Work required: Reproduce word for word the stretch of the article on the aflatoxin workshop in Zambia from "Southern Africa" through "Research Service (USDA-ARS).".

==== Extract to read

Southern Africa

IITA holds aflatoxin awareness and Aflasafe stakeholder consultative workshop in Zambia

Last 28 April, about 90 representatives from various sectors of society engaged in the area of food and crop safety and health converged at the Radisson Blu Hotel in Lusaka, Zambia, for a consultative workshop on aflatoxin awareness and Aflasafe. The workshop participants were drawn from about 55 institutions and organizations working with IITA on aflatoxin and Aflasafe research in Zambia. The workshop was organized by the Zambia Agricultural Research Institute (ZARI), National Institute for Scientific and Industrial Research (NISIR), IITA, and the United States Department of Agriculture – Agriculture Research Service (USDA-ARS).

Dr Juliet Akello, a Postdoctoral Fellow and project manager of IITA’s aflatoxin and Aflasafe research in the country, said that the workshop was primarily aimed at creating awareness among the general public on the dangers posed by aflatoxins on humans and livestock.

========
==== Record extracts

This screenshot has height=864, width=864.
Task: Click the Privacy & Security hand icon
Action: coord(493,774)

========
==== Record extracts

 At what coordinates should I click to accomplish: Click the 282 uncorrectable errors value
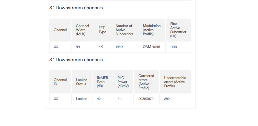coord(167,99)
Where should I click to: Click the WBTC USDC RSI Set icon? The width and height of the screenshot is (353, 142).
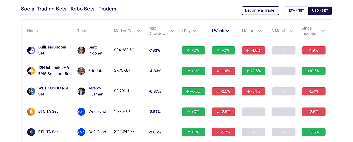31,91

========

Result:
Southern Africa

IITA holds aflatoxin awareness and Aflasafe stakeholder consultative workshop in Zambia

Last 28 April, about 90 representatives from various sectors of society engaged in the area of food and crop safety and health converged at the Radisson Blu Hotel in Lusaka, Zambia, for a consultative workshop on aflatoxin awareness and Aflasafe. The workshop participants were drawn from about 55 institutions and organizations working with IITA on aflatoxin and Aflasafe research in Zambia. The workshop was organized by the Zambia Agricultural Research Institute (ZARI), National Institute for Scientific and Industrial Research (NISIR), IITA, and the United States Department of Agriculture – Agriculture Research Service (USDA-ARS).